I went to see this film because I'm part Latvian, and anyway, how often does one get to see a Latvian film? However, title was not the only confusing thing about the movie. It starts with a bunch of children, one of whom is a boy named Teodors, playing in the woods. After the children have been playing for a while, suddenly Teodors is a teenager chickening out on getting intimate with a girl. After that episode, he is a b.s.-ing advertising executive who lives in a barely furnished apartment and can't connect with anyone. Then he's a taciturn old man who plays the organ in a rural church and who, after the service, is hired by some city slickers to take them out into the forest to capture a hawk (Why they want a hawk is never explained.)
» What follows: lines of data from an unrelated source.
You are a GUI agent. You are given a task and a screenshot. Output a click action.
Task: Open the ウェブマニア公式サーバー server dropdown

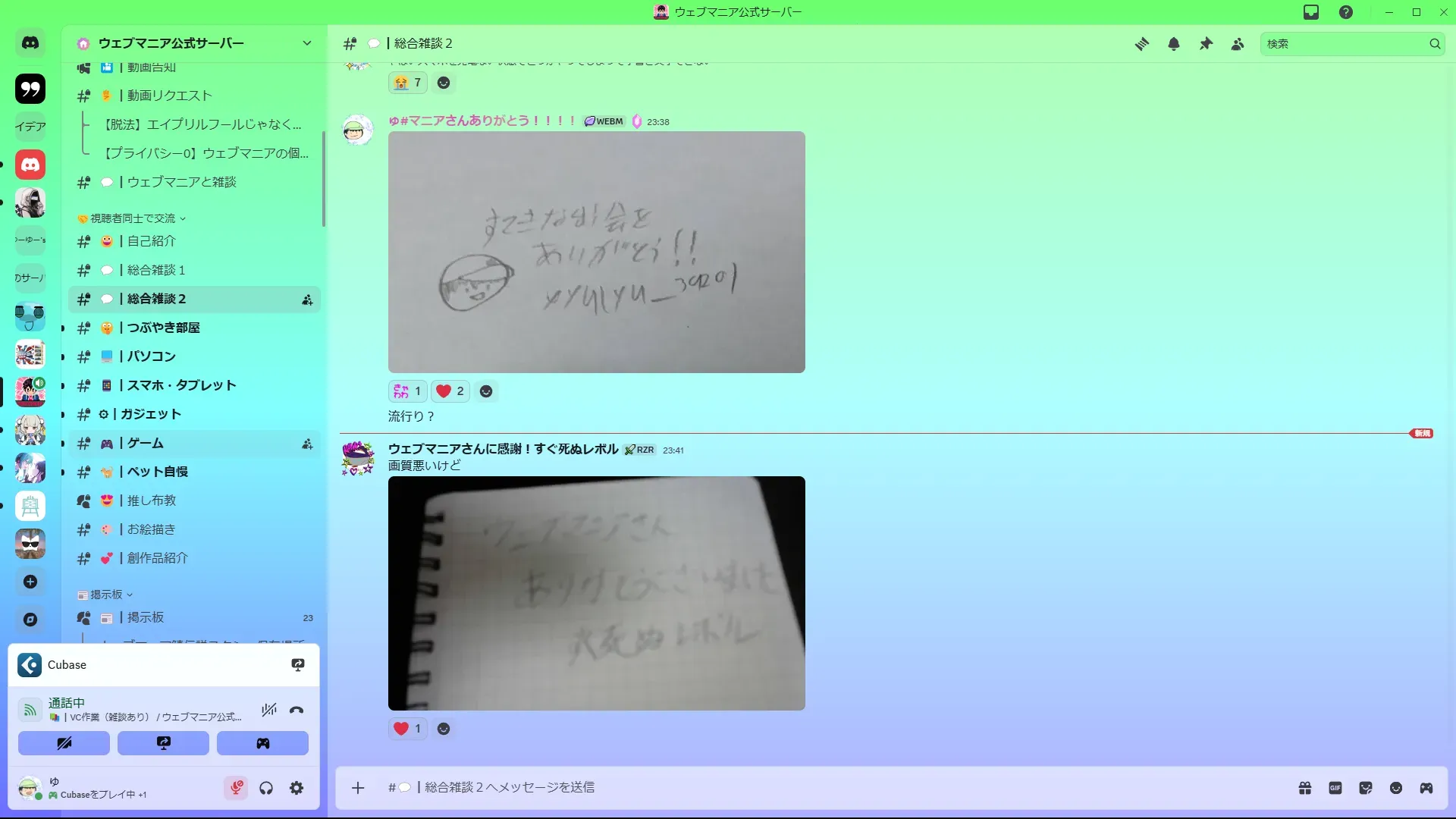coord(306,43)
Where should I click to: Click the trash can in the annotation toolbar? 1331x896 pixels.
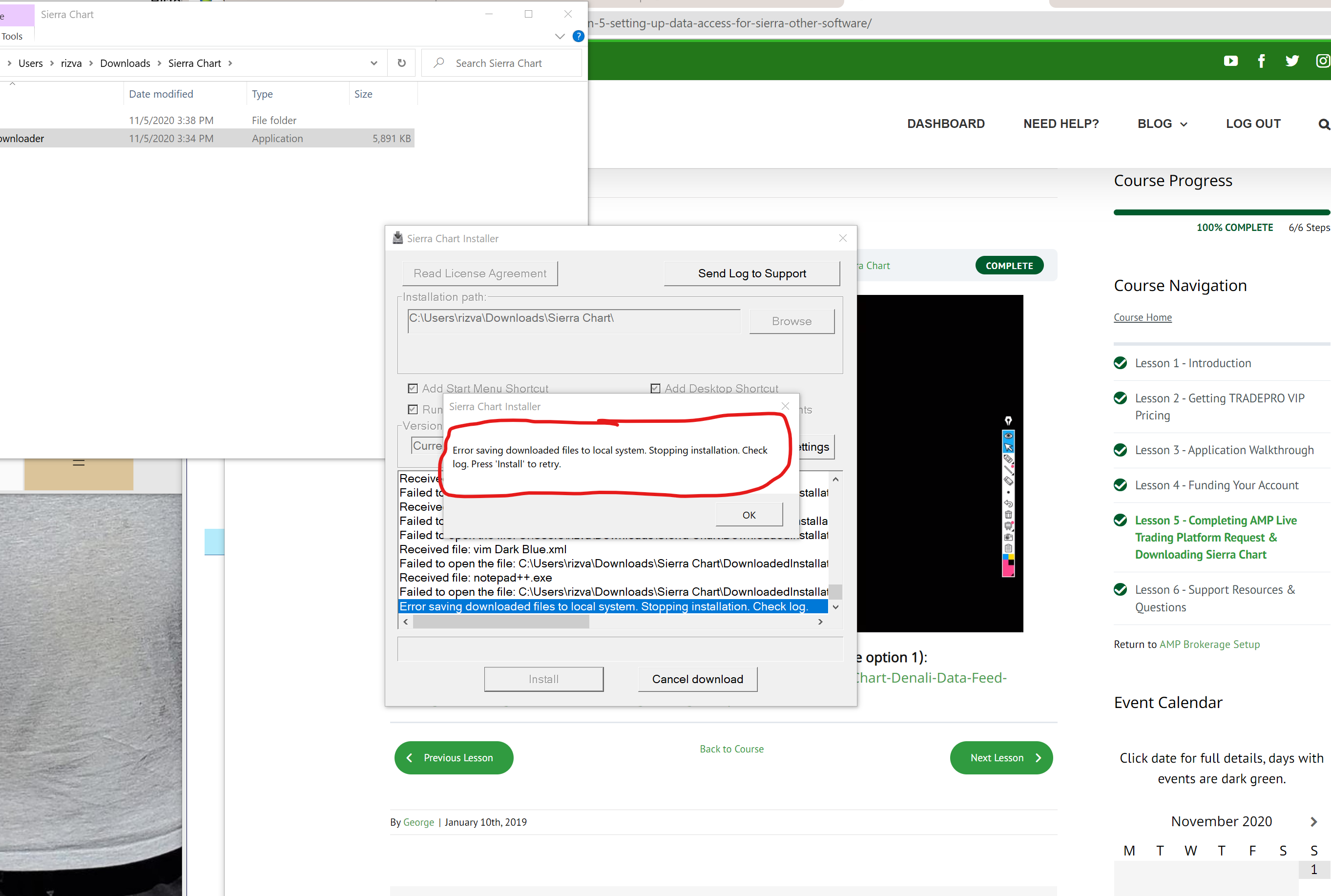coord(1008,515)
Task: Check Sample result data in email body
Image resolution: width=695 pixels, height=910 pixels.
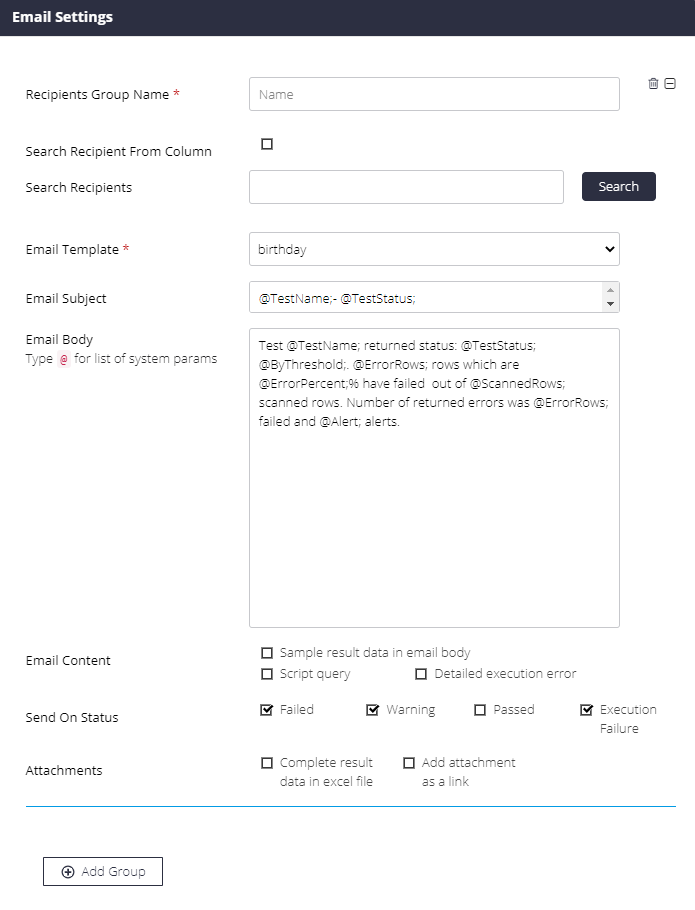Action: 267,653
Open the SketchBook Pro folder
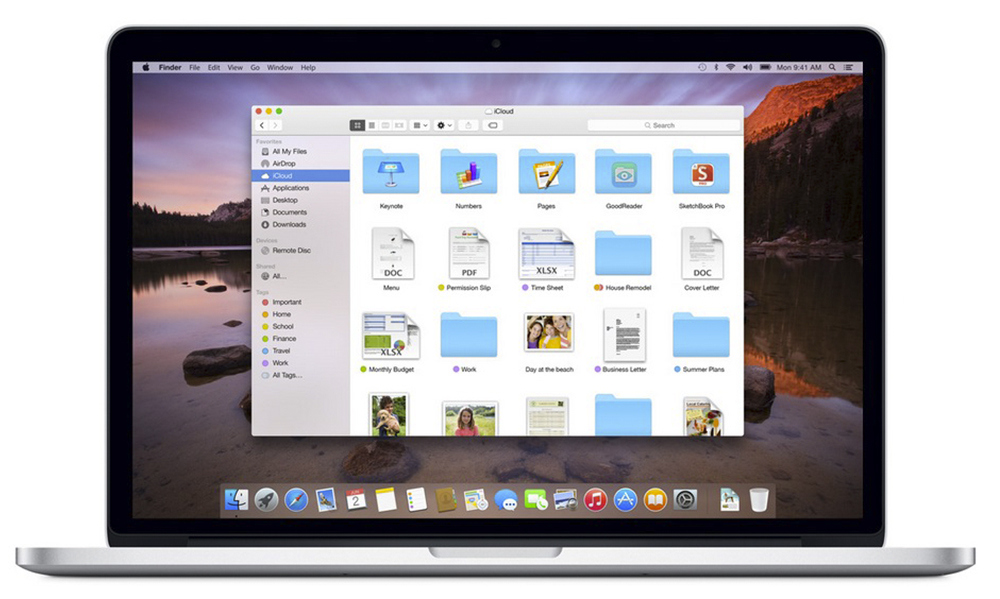1000x599 pixels. pyautogui.click(x=700, y=173)
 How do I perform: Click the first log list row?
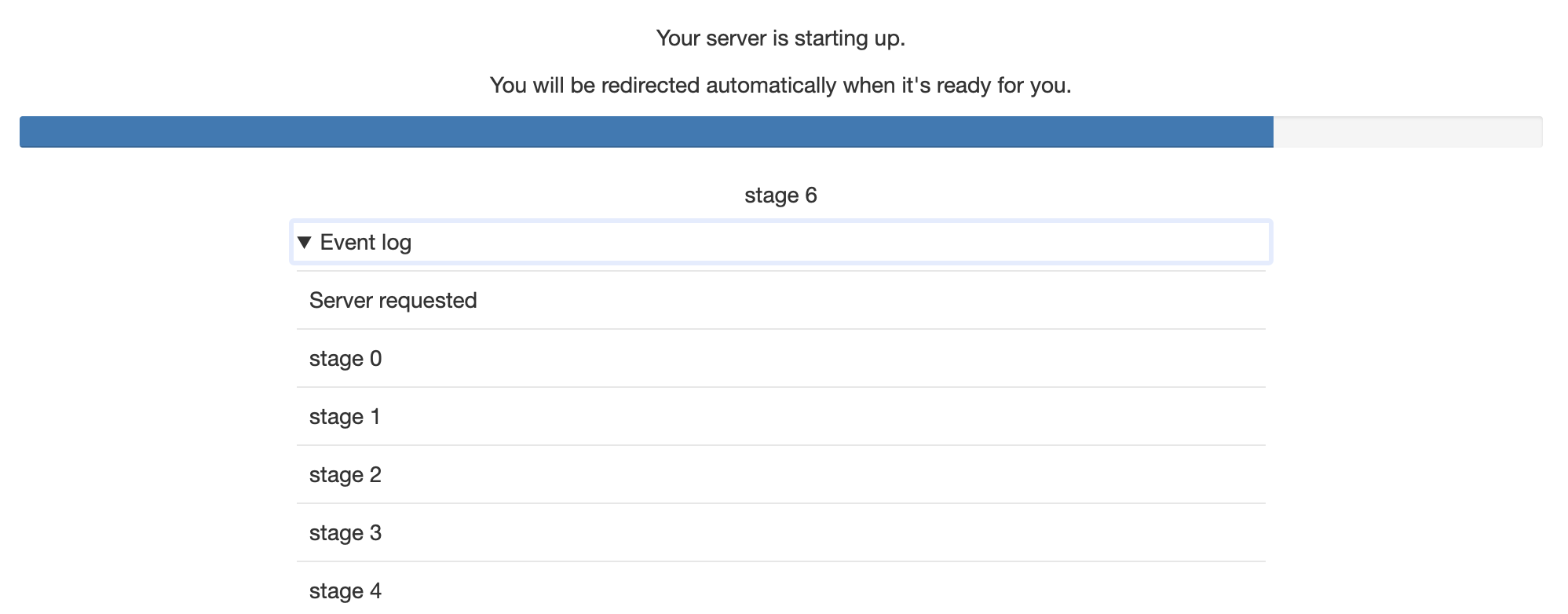pyautogui.click(x=781, y=300)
The individual vignettes had a certain charm, and the film is beautifully photographed as a whole, but it is as distant and enigmatic as Teodors himself. Another puzzling aspect is that Teodors seems to age about sixty years or seventy years in the film, and yet all the vignettes, take place in either recent or contemporary times.
So my overall reaction to this film is "Huh?" Still, it was interesting to see Latvia on film. The countryside looks a lot like northern Minnesota. There were a lot of Latvians in the audience, judging by the language people were speaking, but unfortunately, I don't know more than a few dozen words and phrases in Latvian, so I was unable to understand the babble of comments they made after the film was over.
ON EDIT: I looked up this film on the IMDB, and it turns out that each segment was directed by a different director. That would explain the apparent lack of connetion among the segments, although not the fact that Teodors' whole life seems to have taken place since the end of the Soviet Union.